On parle du culte "Hitcher" de Robert Harmon mais n'oublions pas qu'il est aussi l'auteur de grosses daubes comme "Cavale sans issue" en plus d'être une feignasse de première en tant que metteur en scène. En effet, "Highwaymen" reprend les bons vieux thèmes du tueur en série et du road-movie façon "Duel" ou encore plus récemment du tarantinesque "Boulevard de la mort" mais sans le talent de ces derniers et surtout expédié en moins d'une heure vingt ! Niveau interprète, là aussi moins on en fait et mieux on se porte. Rhona Mitra à la plastique certes superbe joue une piètre victime tout comme Jim Caviezel qui semble totalement perdu voire mal à l'aise au point qu'il ne dessert à aucun moment les dents. La fin est une apothéose de bêtise. Un film ridicule et insignifiant.

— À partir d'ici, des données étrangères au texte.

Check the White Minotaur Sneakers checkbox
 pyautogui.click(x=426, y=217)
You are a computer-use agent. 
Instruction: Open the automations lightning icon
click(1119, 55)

Une série B brutale et efficace mis en scène par Robert Harmon (Hitcher) et joué par Jim Caviezel et Rhona Mitra mais malgrès sa faible durée, il y a des petites longueurs qui plombent un peu l'ensemble.
Quand un gentil-beau-traumatisé affronte un méchant-moche-psychopathe, qui gagne ? Allez ... A votre avis ? Bon je balance pas la fin, mais je peux vous dire que le gagnant de ce duel repartira avec la gentille-belle-tramatisée ... C'est fou la vie.